New Delhi, Aug 14: In the night between August 14 and 15, 1947, when Jawaharlal Nehru was making the famous "While the whole world was sleeping..." speech, 78-year-old Gandhi was walking along the alleys of then Calcutta with the plead to stop communal violence.
On 15 August 1947, when the day of independence finally arrived, it was relished all over the nation. But in Calcutta, Mahatma Gandhi was worried and trying hard to end the violence because of the partition.
"To me, peace between Hindus and Muslims is more important than the declaration of independence", was the words from him.
Gandhi refused to participate in any celebrations.
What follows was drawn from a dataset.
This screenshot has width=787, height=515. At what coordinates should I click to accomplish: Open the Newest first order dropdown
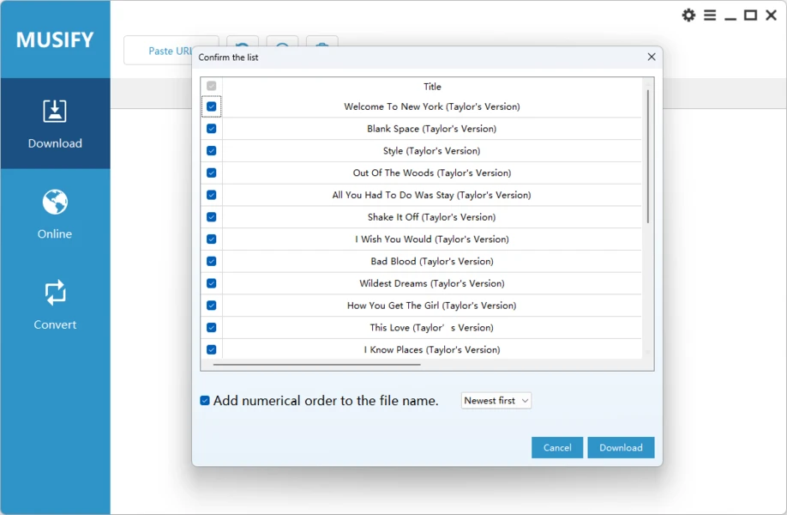496,401
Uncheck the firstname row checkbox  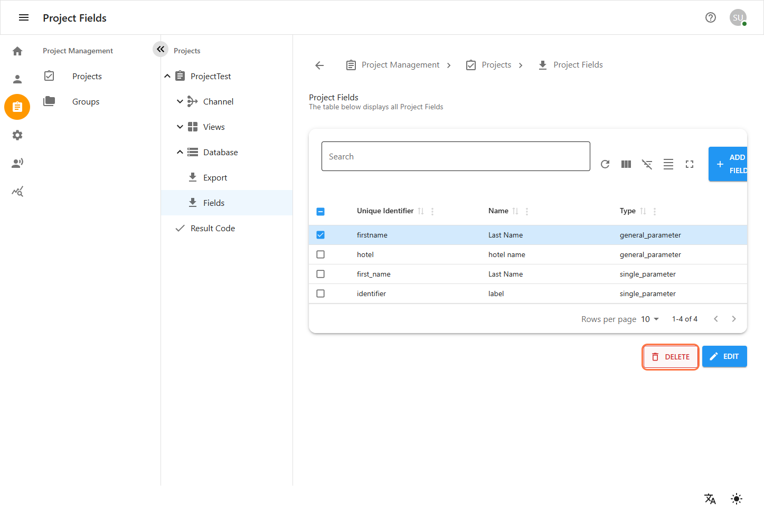pyautogui.click(x=320, y=234)
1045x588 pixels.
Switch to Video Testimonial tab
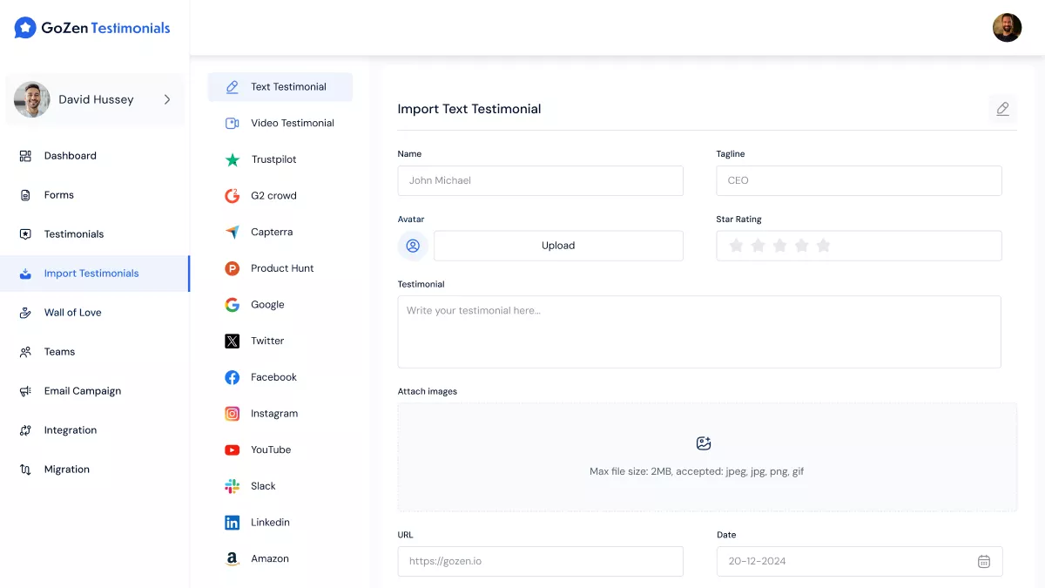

"I cannot rejoice on August 15. I do not want to deceive you. But at the same time, I shall not ask you not to rejoice. Unfortunately, the kind of freedom we have got today contains also the seeds of future conflict between India and Pakistan. How can we therefore light the lamps?" said Gandhi.
On 9 August, Gandhi arrived in Calcutta with plans to move to Naokhali (now in Bangladesh), which was ripped apart by communal massacre and violence. Some of the leading figures urged Gandhi not to stay in East Bengal as they felt if Gandhi could bring peace to Calcutta, peace would be restored in all of Bengal.
Gandhi then decided to stay at Hyderi Manzil, close to a Muslim dominated slum, Miabagan.
From 13 August onwards, Gandhi began efforts to pacify people of either community to end the violence. But angry mobs refused to bow down, but Gandhi continued his efforts.
After a few days, Gandhi's efforts were turned to reality. Lord Mountbatten, noting this, wrote "In Punjab we have 55 thousand soldiers and large-scale rioting on our hands. In Bengal, our forces consist of one man, and there is no rioting."